FUZZY CONTROL SYSTEM
A fuzzy control system is a control system that uses fuzzy logic, a mathematical approach to deal with uncertainty and imprecision.
There are several types of fuzzy control systems with their own unique characteristics and applications and they are as follows; Mamdani, Takagi-sugeno (T-S), type-1, type-2, hybrid, adaptive and self-tuned fuzzy systems.
Mamdani fuzzy systems use fuzzy rules and fuzzy sets to reason about uncertain systems. Mamdani fuzzy systems are simple and easy to implement.
Takagi-sugeno (T-S) fuzzy system uses fuzzy rules and linear models to reason about uncertain system. Takagi-sugeno systems are more complex than Mamdani fuzzy system but offers better performance in some applications.

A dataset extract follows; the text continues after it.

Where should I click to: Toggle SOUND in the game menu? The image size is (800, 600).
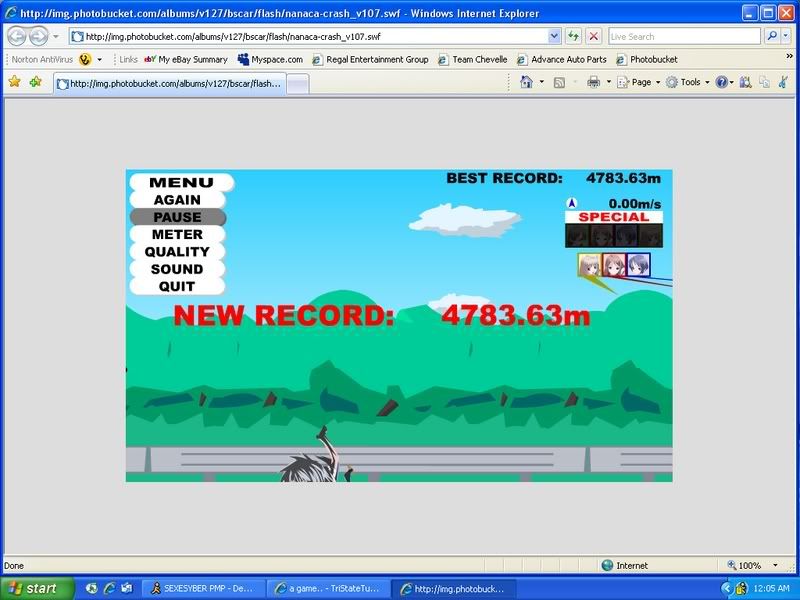tap(177, 269)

Type -1 fuzzy systems uses type-1 fuzzy sets which have a fixed membership function. It is widely used in control systems and it is effective in many applications.

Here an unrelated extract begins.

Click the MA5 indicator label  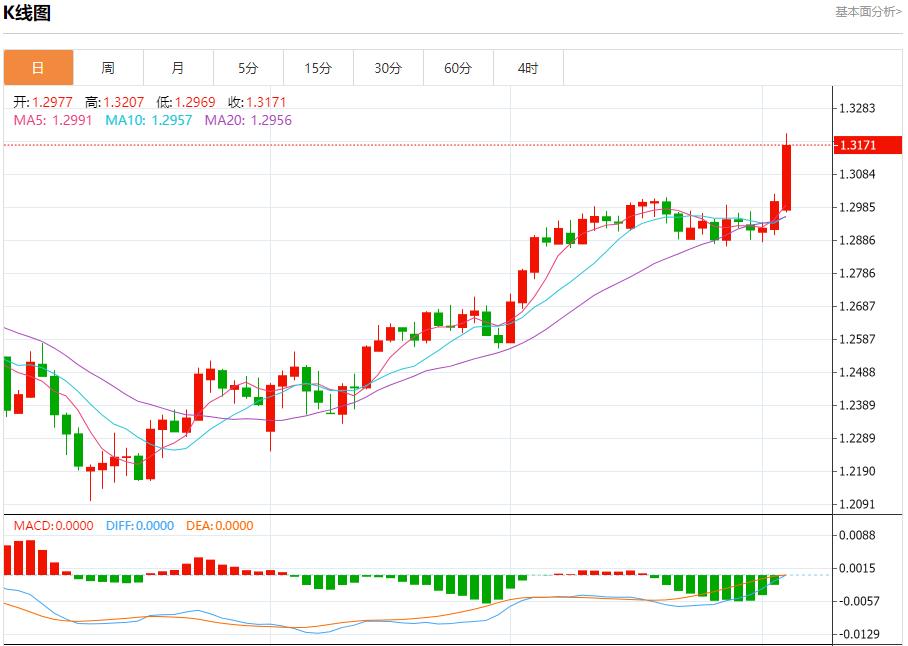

Type-2 fuzzy systems uses type-2 fuzzy set which have a fuzzy membership function. It is more complex that type-1 but offers better performance in handling uncertainty and imprecision.
Hybrid fuzzy system combines fuzzy logic with other control techniques such as PID or neural networks. It offers improved performance and robustness in some applications.
Adaptive fuzzy systems can adapt to changing conditions and learn from experience. It is useful in applications where the system dynamics are unknown or time varying.
Self-tuned fuzzy systems can automatically adjust its parameters to optimize performance. It is useful in applications where the system dynamics are complex or uncertain.
The basic component of a fuzzy control system is as follows; fuzzifier, knowledge base, fuzzy rule base, inference engine and defuzzifier.
The fuzzifier is a component that converts crisp input values into fuzzy sets, allowing the system to process uncertain or imprecise data. The fuzzifier maps the input values to a membership function which defines the degree of membership of the input value in a particular fuzzy set.
The knowledge base is the component that stores the knowledge about the system, including the fuzzy rules, membership functions and other relevant information. The knowledge base is used by the inference engine to make decisions.
The fuzzy rule base is the component that stores the fuzzy rules that define the relationship between the input and output variables. Fuzzy rules are typically in the form of if-then statements such as ” IF temperature is high THEN fan speed IS fast”.
The inference engine is the component that is the decision making part of the fuzzy control system. It uses the fuzzy rules and the fuzzified inputs to determine the fuzzy output. The inference engine simulates human decision making by performing approximate reasoning.
The defuzzifier is the component that converts the fuzzy output from the inference engine into a crisp output that can be used to control a physical system. The defuzzifier uses methods such as centroid or max membership to determine the output values.
The advantages of fuzzy control system are as follows; fuzzy control system can handle uncertain and imprecise data. Fuzzy control systems can adapt to changing conditions. Fuzzy control systems can be more robust than traditional control systems.
The disadvantages of fuzzy control systems are as follows; fuzzy control systems can be complex to design and implement. Fuzzy control systems require careful tuning of parameters. Fuzzy control systems can be difficult to interpret and understand.
Fuzzy control systems find widespread application in the following; industrial control applications where they are used for process control and robotics. Fuzzy control systems are used in automotive applications such as autonomous vehicles and engine control. Fuzzy control systems are used in aerospace applications such as aircraft control and navigation.
The future of fuzzy control system is based on the advances and development of the following technologies; fuzzy control systems are being integrated with other artificial intelligence techniques such as machine learning and neural networks. Research is ongoing to develop new fuzzy logic techniques and algorithms. Fuzzy control systems are being adopted by a wide range of industries and applications.
SOURCES:
- Fuzzy logic with engineering applications by Timothy J. Ross.
- Fuzzy systems: Modeling and control by Hung T. Nguyen and Nadipuram R. Prasad.
- Fuzzy control of industrial systems: Theory and applications edited by Terry D. Burton and Hung T. Nguyen.
- Fuzzy logic and intelligent systems by Hua Li and M. Madan Gupta.
- Fuzzy modeling and control: Theory and application by Feenand Matia, Goro Klancar and Matjaz Skrjane.